Input material:
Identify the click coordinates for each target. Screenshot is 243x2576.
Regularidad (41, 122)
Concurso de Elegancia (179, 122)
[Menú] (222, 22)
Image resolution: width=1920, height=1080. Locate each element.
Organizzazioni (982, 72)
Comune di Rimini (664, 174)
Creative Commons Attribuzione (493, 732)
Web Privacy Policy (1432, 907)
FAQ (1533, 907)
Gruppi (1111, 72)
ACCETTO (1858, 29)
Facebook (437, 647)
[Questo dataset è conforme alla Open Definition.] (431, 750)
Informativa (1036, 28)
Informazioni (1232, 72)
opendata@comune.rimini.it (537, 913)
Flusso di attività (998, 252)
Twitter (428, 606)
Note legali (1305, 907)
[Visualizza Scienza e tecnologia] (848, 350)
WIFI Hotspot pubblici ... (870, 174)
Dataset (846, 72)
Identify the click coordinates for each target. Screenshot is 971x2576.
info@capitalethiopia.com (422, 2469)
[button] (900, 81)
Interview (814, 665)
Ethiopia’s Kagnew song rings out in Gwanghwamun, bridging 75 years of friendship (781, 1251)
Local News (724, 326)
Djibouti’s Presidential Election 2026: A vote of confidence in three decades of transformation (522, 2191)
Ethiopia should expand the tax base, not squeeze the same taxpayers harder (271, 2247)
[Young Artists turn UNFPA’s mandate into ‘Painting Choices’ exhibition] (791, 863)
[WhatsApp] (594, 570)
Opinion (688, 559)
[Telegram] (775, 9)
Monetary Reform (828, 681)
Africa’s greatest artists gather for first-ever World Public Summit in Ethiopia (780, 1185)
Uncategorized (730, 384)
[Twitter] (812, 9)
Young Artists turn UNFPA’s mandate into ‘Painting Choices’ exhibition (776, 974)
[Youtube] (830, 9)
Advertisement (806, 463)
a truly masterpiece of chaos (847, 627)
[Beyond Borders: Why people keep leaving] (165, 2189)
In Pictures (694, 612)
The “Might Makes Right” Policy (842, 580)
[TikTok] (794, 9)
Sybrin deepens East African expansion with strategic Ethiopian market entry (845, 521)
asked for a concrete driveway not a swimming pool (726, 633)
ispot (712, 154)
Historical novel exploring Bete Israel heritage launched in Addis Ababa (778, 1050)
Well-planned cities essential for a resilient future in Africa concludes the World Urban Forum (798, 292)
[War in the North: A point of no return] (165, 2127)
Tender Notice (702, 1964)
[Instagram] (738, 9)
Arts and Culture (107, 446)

Your objective:
The answer should consist of all lines from the records above that hold the word "Policy".

Answer box:
Web Privacy Policy (1432, 907)
The “Might Makes Right” Policy (842, 580)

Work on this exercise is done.